Legal Translation Services for Estate and Trust Attorneys

We’ve blogged about the need for legal translation services in the context of real estate ownership in a foreign country. International estate planning for international clients residing in the US also generates a need for certified translation of public documents and contracts. How does planning an estate for an expat living in the US differ from any other estate planning issue? Let’s look at legal translation services for expatriates.

For starters, there is the issue of double (or even triple!) taxation. Many non-US citizens are uncertain as to what kind of taxes they could face. As a general rule, the answer is simple: an individual residing in the US has to pay income tax on their worldwide earnings. In addition, they could also be required to pay taxes on the worldwide earnings to their home country, their spouse’s home country – or both.

If the individual meets any of the following criteria, they will be required to pay US income taxes on their worldwide income:

  • The individual has a green card
  • They have a “substantial presence” in the US (determined by the number of days one is present in the country)
  • They make a special election to be treated as a permanent resident for income tax purposes.

If any one of these criteria are met, the individual estate will be taxed at a flat rate of 30% – on top of any other international taxes due. That being said, however, it is important to note that in many cases estate tax treaties with the country of individual’s citizenship can prevent any double taxation.

Then there is the issue of transfer tax, which utilizes a different test to determine whether or not one qualifies. Transfer tax includes such taxes as gift tax, estate tax, generation skipping transfer tax and, in some cases, even capital gains taxes.

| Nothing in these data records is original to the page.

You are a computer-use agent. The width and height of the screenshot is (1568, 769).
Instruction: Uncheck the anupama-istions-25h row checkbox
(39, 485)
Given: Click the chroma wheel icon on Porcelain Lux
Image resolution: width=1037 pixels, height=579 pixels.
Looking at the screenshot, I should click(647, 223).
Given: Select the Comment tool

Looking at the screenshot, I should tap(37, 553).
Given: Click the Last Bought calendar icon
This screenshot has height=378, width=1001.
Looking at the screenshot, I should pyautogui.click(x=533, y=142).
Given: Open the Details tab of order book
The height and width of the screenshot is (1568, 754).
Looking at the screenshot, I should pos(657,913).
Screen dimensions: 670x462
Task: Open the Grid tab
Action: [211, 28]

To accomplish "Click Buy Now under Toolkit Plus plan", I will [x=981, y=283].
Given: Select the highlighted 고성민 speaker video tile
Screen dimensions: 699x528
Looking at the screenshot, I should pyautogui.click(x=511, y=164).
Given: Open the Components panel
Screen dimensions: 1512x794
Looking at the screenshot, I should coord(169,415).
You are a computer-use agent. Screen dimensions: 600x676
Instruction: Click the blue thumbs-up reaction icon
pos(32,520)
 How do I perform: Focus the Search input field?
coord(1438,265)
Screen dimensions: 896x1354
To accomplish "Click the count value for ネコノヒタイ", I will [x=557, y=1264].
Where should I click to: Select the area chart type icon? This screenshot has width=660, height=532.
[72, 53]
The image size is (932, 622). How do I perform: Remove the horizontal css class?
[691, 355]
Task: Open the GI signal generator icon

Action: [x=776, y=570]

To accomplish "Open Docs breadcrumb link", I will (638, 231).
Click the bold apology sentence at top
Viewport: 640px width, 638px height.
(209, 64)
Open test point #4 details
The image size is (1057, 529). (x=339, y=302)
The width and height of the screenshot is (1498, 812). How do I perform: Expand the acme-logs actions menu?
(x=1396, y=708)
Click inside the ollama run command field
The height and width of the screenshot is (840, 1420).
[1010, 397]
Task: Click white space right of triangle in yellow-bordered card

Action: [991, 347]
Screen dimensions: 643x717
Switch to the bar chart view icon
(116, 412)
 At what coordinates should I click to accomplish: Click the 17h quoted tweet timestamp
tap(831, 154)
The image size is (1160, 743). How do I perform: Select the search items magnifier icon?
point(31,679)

According to IRS code 2001(a): “a tax is hereby imposed on the transfer of the taxable estate of every decedent who is a citizen or resident of the United States”. But what does ‘residence’ mean? The definition as it applies to transfer tax is different from the one that applies to immigration status. Thus, according to the law, one will be considered a resident of the United States and thus liable for transfer tax if:

  • The person intends to live in the US permanently,
  • At the time of intent, the individual is physically present in the US, and
  • The person is capable of making an informed, intelligent decision about permanently living in one place or another.

Thus, if a person living in the US intends to someday move back home – and can back this intent with evidence – then they may not be considered a resident according to the IRS code. Thus, no transfer tax will be owed on the estate.